BRIEF DESCRIPTION OF THE DRAWINGS
[0018] The present invention will be described in even greater
detail below based on the exemplary figures. The invention is not
limited to the exemplary embodiments. All features described and/or
illustrated herein can be used alone or combined in different
combinations in embodiments of the invention. The features and
advantages of various embodiments of the present invention will
become apparent by reading the following detailed description with
reference to the attached drawings which illustrate the
following:
[0019] FIG. 1 shows a schematic view of a method for rating
measured values taken from a system according to a conventional
method of the prior art,
[0020] FIG. 2 shows a schematic view of a preferred embodiment of a
method for rating measured values taken from a system according to
the present invention,
[0021] FIG. 3 shows a schematic view of a preferred embodiment of a
system for rating measured values taken from a system S according
to the present invention, and
[0022] FIG. 4 shows a schematic view of a Weibull distribution,
which is used as transfer function, of a preferred embodiment of a
method for rating measured values taken from a system according to
the present invention.
DETAILED DESCRIPTION
[0023] In an embodiment, the invention provides a method and a
system for rating measured values taken from a system S that may be
in an error-free/normal or erroneous/non-normal state.
[0024] The invention starts out from the basic idea that a
preferably machine or statistic learning system L can rate measured
values in an automated manner on the basis of unmarked measured
values V from a system S to be monitored.
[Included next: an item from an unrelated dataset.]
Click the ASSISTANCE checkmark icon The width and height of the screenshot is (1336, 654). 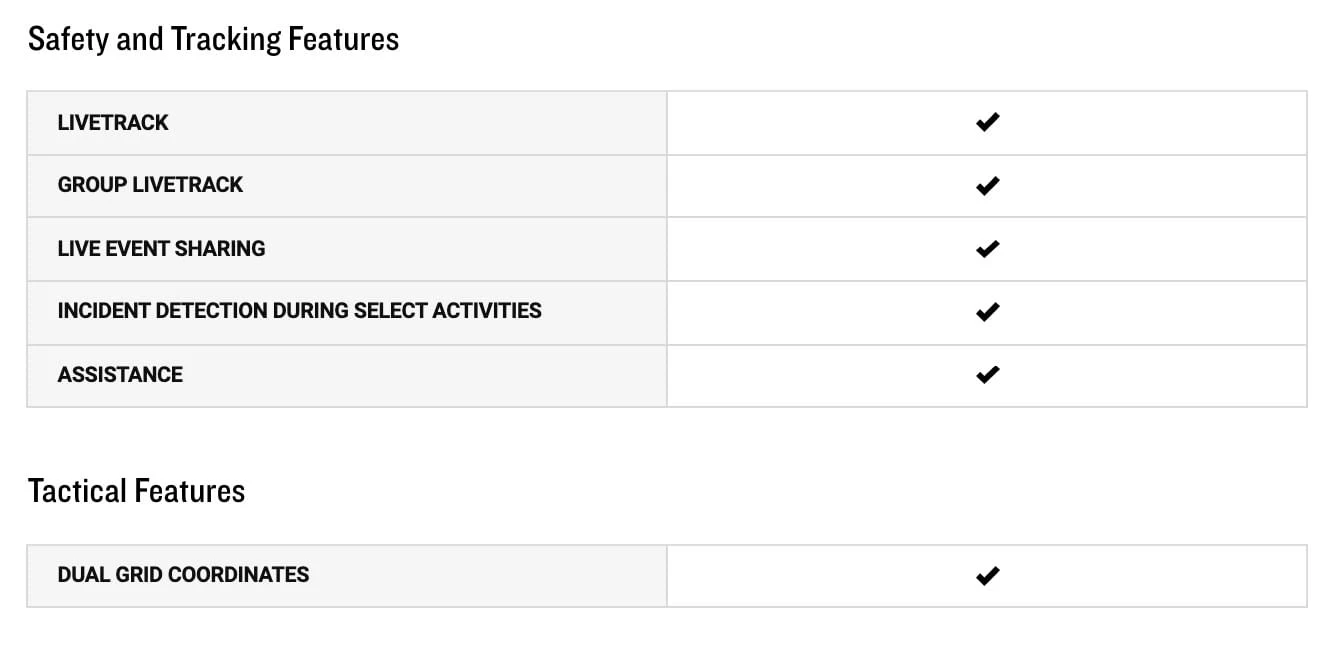click(x=987, y=375)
The non-normal measured
values can indicate that the system S is in an erroneous state.
Unmarked means that in view of the measured value there is no
information in which state--error-free/erroneous--the system S was
at the time the measured value was taken.
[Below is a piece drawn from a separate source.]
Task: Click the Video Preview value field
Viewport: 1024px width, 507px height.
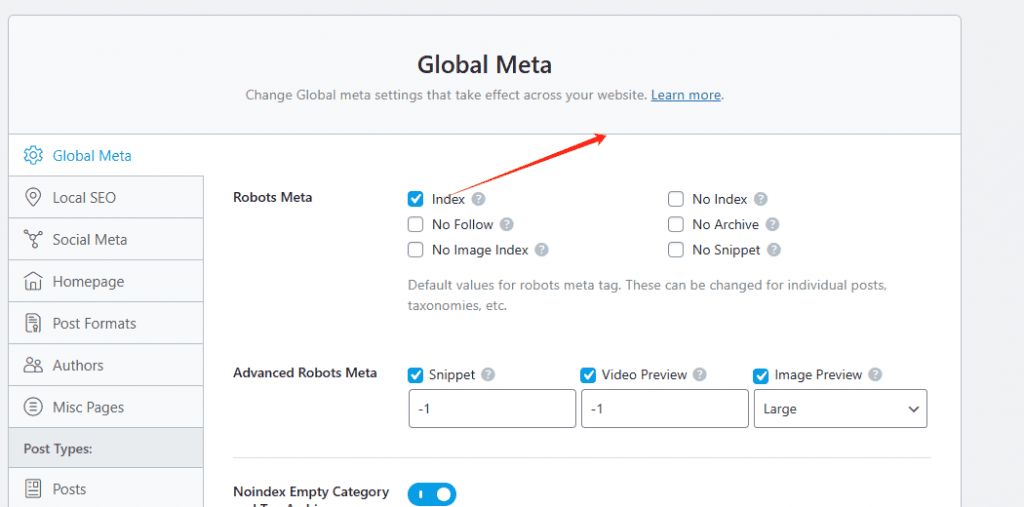Action: (x=664, y=409)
[0025] A randomized/random-based method is provided which removes,
prior to the use of a learning system, the measured values from a
learning set V of measured values which very probably result from
an erroneous state of a system S. Thus, it is prevented that such
measured values influence the learning process of the learning
system L negatively to the effect that the learned model M
erroneously rates an erroneous state of the system S as being
normal when rating future, new measured values W. On the other
hand, it is accounted for the finding that such values are valuable
for the learning process of a learning system and, if possible,
should not be removed (completely). In this connection, the
invention takes into account that V can comprise measured values
which have an extraordinary value as compared to the other measured
values in V, but which have not been detected in an erroneous state
of the system S and, therefore, should be considered as being
normal.
[0026] The invention relates to a method for rating measured values
taken from a system S that may be in an error-free/normal or
erroneous/non-normal state, wherein the system S comprises at least
one communication network, a network component of a communication
system and/or a service of a communication network, comprising the
following steps, preferably in the following order: (a) forming a
set V of unmarked measured values v from the system S; (b) forming
a modified learning set V' comprising measured values v' for a
learning system L by removal and/or weighting of measured values
from the set V using a random-based method; (c) forming a model M
for rating measured values from the system S by the learning system
L from the modified learning set V'; and (d) rating measured values
from the system S by a rating system B using the model M.
[0027] The system S can be a system with two system
states--error-free/normal and erroneous/non-normal. However, the
method can also be applied to other systems S which have different
system states, for example a plurality of system states.
[0028] According to the invention, it is not necessary that
trustworthy information as to whether or not the respective
measured value was measured at a time at which the system S was in
an erroneous state or in an error-free state is present in view of
the unmarked measured values v of the system S. The measured values
are taken at the measuring system S and can be indicators of the
system state. In case different types of measured values are
present, also information about the type of the measured value can
be assigned to the respective measured value. In case the measured
values are time series, information about the time point of the
measurement can additionally be assigned to the set V for the
individual measured values v.
[0029] According to an embodiment of the invention, step (b)
comprises the following steps, preferably in the following order:
(b1) forming a score value set Q comprising score values q from the
set V by at least one score function F: V.fwdarw.Q, vF(v)=q; (b2)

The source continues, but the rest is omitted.